I saw the Hudson Valley Shakespeare Festival’s “King Lear” in previews recently, and I was reminded once again of how rich Shakespeare’s characterizations are, particularly of parents and children and villains.

As usual, Will has fun with doubles upon doubles – was he a tennis player? – with two sets of ungrateful offspring, those who are sharper than the Shakespearean “serpent’s tooth”; two worthy kids, two clueless dads, two sets of rival siblings and two sets of villains. Most readers are familiar with how Lear stupidly divides his ancient English kingdom between suck-up daughters Goneril and Regan, who have no intention of caring for their father once they’ve got their hands on the realm, and disinherits youngest daughter Cordelia, who has the temerity to speak truth to their relationship. Let’s be honest about this, folks: We all think Lear’s a fool and yet, we are Lear. People don’t want to hear the truth.

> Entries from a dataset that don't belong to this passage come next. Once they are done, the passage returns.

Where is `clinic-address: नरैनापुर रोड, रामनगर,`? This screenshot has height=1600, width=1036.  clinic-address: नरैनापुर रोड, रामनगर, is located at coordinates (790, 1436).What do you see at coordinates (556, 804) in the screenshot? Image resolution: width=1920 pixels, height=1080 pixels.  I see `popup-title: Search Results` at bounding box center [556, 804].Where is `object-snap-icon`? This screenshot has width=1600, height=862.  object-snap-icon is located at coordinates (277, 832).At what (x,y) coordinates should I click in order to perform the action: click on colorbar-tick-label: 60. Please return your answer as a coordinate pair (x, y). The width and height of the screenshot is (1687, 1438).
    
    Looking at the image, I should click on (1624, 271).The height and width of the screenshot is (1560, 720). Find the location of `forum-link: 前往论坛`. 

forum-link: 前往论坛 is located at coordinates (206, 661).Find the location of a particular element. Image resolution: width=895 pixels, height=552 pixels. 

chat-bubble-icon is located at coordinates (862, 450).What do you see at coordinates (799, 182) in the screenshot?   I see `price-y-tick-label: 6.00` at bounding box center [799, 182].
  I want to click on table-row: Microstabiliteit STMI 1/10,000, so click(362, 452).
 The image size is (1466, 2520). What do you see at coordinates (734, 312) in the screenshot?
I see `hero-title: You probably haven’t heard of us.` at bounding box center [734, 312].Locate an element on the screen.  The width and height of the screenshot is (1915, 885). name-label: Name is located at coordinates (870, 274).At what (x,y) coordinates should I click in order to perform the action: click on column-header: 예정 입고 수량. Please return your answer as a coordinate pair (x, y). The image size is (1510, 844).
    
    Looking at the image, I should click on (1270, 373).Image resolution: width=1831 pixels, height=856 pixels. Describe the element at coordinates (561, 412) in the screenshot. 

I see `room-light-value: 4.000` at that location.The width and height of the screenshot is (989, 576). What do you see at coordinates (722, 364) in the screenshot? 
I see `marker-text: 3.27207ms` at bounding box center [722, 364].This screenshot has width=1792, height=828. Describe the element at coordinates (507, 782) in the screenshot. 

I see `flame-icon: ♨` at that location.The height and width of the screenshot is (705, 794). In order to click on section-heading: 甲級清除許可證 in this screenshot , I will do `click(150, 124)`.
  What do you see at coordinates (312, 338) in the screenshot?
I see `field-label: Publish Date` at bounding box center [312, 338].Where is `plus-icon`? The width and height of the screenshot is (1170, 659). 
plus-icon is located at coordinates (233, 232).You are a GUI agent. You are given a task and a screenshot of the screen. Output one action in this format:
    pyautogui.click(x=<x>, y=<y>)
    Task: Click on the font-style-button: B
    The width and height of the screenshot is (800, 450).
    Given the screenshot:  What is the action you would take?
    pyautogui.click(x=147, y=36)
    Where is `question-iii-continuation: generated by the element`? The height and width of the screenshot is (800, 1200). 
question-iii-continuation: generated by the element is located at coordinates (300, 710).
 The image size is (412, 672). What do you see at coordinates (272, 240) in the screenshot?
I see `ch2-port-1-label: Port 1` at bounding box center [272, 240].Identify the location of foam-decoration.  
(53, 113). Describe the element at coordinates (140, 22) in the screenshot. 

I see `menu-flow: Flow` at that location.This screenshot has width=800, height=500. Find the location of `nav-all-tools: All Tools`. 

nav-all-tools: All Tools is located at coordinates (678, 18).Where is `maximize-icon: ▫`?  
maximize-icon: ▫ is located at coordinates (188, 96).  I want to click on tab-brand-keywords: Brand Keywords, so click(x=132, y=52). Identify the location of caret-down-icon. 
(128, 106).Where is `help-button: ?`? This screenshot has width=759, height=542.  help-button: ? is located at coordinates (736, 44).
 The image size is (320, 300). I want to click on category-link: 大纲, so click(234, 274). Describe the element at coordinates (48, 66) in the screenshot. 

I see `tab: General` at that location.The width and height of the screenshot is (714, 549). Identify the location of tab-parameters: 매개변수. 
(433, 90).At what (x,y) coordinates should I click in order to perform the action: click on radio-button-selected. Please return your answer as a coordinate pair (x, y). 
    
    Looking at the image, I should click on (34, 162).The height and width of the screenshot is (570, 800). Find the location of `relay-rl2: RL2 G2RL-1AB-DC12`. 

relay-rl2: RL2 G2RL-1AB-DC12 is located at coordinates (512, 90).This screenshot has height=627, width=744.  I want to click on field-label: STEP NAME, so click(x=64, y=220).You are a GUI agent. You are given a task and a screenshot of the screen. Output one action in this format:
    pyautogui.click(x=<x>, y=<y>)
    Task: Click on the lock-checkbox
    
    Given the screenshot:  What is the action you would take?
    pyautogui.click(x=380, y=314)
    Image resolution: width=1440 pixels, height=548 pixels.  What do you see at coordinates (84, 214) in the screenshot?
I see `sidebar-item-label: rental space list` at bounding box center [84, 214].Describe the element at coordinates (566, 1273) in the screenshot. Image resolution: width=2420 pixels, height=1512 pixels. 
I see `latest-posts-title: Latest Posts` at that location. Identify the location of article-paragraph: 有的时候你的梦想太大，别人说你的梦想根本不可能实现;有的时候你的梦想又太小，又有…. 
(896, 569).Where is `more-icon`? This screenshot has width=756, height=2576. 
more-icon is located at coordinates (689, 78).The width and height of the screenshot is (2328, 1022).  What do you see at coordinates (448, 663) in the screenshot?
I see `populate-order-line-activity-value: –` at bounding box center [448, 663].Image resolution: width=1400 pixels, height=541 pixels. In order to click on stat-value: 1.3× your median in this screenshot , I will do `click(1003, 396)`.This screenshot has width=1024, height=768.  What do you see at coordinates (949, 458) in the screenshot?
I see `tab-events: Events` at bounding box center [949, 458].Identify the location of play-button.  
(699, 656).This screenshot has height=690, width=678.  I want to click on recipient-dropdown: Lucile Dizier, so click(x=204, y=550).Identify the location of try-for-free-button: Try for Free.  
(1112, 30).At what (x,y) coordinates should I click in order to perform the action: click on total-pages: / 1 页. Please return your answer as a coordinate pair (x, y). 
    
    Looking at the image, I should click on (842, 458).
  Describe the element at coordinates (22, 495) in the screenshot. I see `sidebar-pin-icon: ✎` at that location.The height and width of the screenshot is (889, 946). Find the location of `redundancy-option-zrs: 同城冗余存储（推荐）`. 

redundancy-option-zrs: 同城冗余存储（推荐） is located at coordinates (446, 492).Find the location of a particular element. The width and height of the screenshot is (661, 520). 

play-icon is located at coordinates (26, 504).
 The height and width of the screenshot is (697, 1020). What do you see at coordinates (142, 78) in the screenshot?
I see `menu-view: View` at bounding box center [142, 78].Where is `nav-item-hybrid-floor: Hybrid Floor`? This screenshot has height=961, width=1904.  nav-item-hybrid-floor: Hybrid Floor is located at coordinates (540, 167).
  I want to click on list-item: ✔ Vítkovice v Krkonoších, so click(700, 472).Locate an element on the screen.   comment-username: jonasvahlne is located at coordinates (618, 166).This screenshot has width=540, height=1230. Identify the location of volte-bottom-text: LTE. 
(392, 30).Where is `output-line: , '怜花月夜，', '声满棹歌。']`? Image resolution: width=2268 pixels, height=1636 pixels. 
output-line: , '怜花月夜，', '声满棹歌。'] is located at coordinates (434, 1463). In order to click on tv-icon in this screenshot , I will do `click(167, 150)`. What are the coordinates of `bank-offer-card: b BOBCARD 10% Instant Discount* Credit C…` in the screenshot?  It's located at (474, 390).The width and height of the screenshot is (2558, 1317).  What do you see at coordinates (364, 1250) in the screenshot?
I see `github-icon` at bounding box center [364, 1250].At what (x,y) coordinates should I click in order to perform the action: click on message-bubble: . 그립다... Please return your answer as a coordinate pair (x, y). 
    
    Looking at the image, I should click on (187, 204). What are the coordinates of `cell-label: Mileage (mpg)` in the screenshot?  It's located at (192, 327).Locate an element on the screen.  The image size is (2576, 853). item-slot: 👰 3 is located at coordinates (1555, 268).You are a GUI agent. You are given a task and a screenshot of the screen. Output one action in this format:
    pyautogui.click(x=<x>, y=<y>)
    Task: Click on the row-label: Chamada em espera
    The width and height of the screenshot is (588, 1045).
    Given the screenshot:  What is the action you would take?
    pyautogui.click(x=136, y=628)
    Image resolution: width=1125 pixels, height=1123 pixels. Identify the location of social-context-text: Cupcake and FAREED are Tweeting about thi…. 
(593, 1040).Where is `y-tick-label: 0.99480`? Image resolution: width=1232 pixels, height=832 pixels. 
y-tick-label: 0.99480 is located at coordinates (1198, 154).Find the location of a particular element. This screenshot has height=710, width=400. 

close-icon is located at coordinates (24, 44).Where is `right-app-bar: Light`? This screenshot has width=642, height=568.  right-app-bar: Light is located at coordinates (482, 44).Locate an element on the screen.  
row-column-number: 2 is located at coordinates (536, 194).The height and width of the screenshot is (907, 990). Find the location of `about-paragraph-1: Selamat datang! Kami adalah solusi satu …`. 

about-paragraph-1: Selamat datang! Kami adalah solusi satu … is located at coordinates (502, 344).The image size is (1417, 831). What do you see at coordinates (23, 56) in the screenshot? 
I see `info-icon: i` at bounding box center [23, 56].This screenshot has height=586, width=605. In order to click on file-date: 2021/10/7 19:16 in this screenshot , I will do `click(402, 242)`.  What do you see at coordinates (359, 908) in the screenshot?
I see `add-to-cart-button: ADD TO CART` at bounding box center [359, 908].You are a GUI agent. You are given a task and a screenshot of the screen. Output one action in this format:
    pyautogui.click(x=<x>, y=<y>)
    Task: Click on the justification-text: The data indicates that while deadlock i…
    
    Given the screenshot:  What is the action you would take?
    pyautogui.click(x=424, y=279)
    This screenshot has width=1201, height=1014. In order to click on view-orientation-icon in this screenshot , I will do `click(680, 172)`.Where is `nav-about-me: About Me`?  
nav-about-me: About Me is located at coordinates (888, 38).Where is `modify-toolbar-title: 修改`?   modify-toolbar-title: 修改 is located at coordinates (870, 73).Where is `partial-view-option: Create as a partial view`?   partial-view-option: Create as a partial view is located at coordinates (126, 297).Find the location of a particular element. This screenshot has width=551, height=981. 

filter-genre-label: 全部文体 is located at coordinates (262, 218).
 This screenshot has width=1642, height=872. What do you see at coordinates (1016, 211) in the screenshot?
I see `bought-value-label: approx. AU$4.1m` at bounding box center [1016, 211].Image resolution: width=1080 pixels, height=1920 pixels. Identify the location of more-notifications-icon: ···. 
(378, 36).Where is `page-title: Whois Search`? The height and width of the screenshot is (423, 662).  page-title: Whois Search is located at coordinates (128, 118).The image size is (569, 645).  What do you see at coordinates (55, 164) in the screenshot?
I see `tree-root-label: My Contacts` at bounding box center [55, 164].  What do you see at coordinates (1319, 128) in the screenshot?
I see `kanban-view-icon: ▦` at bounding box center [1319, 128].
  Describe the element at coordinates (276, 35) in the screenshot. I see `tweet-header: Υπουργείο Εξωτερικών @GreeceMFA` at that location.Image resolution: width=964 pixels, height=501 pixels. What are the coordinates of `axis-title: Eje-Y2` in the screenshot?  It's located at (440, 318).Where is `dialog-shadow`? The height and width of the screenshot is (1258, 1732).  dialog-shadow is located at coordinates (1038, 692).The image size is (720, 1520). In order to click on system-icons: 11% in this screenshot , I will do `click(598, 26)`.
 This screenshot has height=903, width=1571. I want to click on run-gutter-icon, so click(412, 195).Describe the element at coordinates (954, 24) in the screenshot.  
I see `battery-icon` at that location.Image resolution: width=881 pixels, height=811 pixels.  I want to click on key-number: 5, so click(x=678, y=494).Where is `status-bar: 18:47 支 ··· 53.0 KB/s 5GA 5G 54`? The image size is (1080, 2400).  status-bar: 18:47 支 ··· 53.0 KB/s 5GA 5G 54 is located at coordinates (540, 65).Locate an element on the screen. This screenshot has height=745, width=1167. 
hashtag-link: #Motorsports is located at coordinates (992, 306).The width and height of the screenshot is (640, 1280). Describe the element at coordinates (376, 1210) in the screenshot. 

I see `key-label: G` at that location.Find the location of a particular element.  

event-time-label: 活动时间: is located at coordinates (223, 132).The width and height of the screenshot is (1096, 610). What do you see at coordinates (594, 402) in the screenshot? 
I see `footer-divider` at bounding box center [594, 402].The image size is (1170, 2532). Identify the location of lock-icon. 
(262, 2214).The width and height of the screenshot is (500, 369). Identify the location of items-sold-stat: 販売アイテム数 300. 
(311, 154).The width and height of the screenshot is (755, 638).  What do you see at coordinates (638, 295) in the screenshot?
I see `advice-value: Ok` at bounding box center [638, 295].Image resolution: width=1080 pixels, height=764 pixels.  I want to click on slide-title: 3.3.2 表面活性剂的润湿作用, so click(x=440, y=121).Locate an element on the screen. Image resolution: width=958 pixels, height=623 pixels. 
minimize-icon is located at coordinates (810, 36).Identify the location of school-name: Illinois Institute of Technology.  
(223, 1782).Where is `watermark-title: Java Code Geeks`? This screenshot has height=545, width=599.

They want a confirmation of their own opinions, particularly when the opinion is a high one of themselves.

But Lear isn’t the only one who’s blind here. The Earl of Gloucester is equally in the dark about the fatal flaws of son Edmund and the sterling qualities of son Edgar, and it’s interesting that Shakespeare makes the hapless Gloucester pay for this lack of awareness with his gouged eyes. He becomes sightless, but then, he never really could see.

And yet, it’s only in their affliction that Lear and Gloucester can finally appreciate the true parent-child bond. The loving child isn’t the one who pays lip service. It’s the one who cares for you when no other will, leading you from the darkness to the light. Anyone who’s ever cared for an aged or sick parent can’t help but be moved as the disguised Edgar tenderly guides his father or when Cordelia, reunited with her father, advises him to “forget and forgive.”

Still, it’s fun to watch Edmund, one of the Bard’s greatest villains. He’s almost always played by a glamorous actor. (I remember Linus Roache, who was playing Bolingbroke to Ralph Fiennes’ Richard II in Brooklyn, telling me that he once played Edgar to Fiennes’ Edmund in England.) He’d have to cut a glamorous figure. After all, Goneril wants him. Regan wants him. And Edmund – bless his teeny, adulterous, nihilistic heart – is smart enough and cold enough to play the two witches off each other.

He does, however, have something of a redemptive epiphany at the end as the wheel comes full circle and he realizes, “I am here.” And that’s fun, too.

After all, they do but jest. It’s just a play. And the play’s the thing.